Accurate Q-values give us the policy directly.

The Q-Update Rule¶

We derive the update rule by substituting the relationship $V^*(s') = \max_{a'} Q^*(s', a')$ into our TD sample:

\text{sample} = R(s,a,s') + \gamma \max_{a'} Q(s', a')

(10)

Then, as before, we’ll take our samples and incorporate them into a running average:

sample \leftarrow R(s,a,s')+ \gamma \max_{a'} Q^{\pi}(s',a')

(11)

Q^{\pi}(s,a) \leftarrow (1−\alpha)Q^{\pi}(s',a)+(\alpha)sample

(12)

The full Q-Learning update becomes:

Q^{\pi}(s,a) \leftarrow Q^{\pi}(s,a) + \alpha [R(s,a,s') + \gamma \max_{a'} Q^{\pi}(s', a') - Q^{\pi}(s,a)]

(13)

Now, we have a model-free way to learn the optimal policy. As we explore, we update our Q-values, which immediately improves our policy, which in turn makes our exploration more effective. This has another nice effect. Since the accuracy of Q-values depends on the policy being run, as we explore, we can immediately update our policy, and then our exploration will be better, and our Q-values more accurate, and then we can update our policy to be better.

The Exploration-Exploitation Trade-off¶

Q-learning is guaranteed to converge to the optimal policy as long as every state is visited an infinite number of times. That means we can run any policy as long as it visits all the states enough times eventually. But all that time we have several problems:

If we have a bad policy, we’re getting bad reward. We’re missing out!
If the bad policy happens to omit several states, we won’t ever learn about them
Infinity is a long time, and we probably want to spend our time exploring areas of the space more likely to get us good stuff.

So, we’ll definitely want to update out policy as we go. But even so, we can have bad luck, and get a policy that stays away from a part of the space that is needed. What if the environment is changing? So what we would like to do is mostly act according to policy, but sometimes take exploratory actions.

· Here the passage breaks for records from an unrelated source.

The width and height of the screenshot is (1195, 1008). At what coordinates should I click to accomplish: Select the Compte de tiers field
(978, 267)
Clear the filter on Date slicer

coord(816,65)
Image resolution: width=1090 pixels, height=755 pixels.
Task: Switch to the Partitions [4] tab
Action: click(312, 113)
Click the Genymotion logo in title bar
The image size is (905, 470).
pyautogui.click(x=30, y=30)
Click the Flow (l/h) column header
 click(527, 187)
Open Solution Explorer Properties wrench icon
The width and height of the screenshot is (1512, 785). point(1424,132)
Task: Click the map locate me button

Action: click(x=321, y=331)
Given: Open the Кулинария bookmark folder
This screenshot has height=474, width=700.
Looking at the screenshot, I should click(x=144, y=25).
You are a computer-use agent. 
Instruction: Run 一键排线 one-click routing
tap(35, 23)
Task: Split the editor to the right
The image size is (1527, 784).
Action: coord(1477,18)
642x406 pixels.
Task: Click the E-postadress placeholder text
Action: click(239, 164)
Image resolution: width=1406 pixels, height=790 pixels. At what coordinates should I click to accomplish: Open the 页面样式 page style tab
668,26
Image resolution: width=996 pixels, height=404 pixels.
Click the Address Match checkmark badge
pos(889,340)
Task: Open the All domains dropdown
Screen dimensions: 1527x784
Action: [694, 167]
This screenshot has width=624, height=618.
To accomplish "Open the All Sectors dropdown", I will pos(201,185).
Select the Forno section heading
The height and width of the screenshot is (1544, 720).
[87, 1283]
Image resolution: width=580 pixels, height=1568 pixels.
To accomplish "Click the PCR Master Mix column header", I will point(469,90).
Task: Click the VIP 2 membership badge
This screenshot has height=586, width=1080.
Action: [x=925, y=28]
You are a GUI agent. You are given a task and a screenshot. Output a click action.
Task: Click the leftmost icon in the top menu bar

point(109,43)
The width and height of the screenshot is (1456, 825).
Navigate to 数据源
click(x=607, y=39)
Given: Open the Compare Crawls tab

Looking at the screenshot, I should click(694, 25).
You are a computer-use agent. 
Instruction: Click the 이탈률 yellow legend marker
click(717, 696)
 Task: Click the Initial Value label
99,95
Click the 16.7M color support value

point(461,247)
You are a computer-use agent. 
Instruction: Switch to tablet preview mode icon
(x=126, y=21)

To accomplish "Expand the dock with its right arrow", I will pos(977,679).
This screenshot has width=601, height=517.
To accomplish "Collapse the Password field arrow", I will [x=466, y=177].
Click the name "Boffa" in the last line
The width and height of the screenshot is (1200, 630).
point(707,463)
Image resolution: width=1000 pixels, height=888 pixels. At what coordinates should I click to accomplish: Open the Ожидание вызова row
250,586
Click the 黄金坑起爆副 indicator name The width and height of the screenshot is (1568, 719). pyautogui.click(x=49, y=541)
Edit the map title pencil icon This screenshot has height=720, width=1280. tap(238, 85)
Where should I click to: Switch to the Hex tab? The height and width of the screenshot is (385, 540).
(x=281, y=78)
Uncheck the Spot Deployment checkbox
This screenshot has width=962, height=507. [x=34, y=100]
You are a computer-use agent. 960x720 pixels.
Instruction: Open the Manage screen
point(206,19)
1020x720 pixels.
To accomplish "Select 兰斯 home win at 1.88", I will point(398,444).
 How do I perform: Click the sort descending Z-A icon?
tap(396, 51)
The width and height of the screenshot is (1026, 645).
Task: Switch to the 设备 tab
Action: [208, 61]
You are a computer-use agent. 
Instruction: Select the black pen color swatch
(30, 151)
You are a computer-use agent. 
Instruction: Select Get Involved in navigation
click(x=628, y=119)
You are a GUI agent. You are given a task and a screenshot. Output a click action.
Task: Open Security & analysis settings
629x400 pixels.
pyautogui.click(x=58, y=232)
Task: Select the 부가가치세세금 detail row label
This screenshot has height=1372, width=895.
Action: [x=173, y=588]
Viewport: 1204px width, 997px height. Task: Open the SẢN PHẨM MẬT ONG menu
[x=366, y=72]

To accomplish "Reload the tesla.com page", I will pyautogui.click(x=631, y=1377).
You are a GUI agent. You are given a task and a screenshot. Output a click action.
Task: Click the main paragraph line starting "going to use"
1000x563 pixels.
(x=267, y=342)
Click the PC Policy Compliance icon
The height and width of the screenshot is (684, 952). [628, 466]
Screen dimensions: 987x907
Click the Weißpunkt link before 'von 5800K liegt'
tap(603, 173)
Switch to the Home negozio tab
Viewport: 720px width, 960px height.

This introduces the Exploration-Exploitation trade-off:

Exploitation: Following your current policy to maximize rewards.
Exploration: Taking random or novel actions to ensure no part of the state space (and potential rewards) is missed.

Common strategies include:

$\epsilon$ -greedy: Taking a random action with probability $\epsilon$ and the best-known action with probability $1-\epsilon$ .
Exploration Functions: Using a function like $f(u, n) = u + k/n$ to favor states that have been visited fewer times ( $n$ ).